• _To do_: Below are records; give the number of their lines that contain "target", and only that number.
---
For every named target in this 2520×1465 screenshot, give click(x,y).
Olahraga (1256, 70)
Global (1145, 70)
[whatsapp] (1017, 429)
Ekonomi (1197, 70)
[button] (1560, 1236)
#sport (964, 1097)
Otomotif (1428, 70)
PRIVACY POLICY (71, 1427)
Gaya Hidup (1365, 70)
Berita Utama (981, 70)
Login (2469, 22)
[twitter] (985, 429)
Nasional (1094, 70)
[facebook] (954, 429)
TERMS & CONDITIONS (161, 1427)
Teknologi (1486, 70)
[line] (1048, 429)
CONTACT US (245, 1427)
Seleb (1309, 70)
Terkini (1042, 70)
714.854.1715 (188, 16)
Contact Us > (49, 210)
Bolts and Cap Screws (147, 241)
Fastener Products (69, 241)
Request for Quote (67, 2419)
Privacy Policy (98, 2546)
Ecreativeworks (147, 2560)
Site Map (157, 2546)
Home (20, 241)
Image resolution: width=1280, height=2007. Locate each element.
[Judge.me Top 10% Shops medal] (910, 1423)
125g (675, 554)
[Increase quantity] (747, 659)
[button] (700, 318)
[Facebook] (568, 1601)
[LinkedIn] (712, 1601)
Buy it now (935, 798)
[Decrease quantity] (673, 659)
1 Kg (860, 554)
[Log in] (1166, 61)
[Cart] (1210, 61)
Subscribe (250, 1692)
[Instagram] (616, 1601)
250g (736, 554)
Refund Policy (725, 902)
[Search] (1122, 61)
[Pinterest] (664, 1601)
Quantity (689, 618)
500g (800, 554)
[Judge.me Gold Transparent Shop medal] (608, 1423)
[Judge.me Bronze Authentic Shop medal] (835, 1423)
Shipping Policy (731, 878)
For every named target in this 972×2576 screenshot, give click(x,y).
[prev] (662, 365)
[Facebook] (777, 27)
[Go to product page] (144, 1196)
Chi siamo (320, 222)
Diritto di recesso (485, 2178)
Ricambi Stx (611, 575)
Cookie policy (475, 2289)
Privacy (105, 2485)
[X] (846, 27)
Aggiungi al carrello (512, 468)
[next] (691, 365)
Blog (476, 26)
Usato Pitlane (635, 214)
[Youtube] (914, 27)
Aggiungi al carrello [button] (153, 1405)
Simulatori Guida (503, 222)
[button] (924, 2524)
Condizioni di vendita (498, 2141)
---
• _Written reply_: 2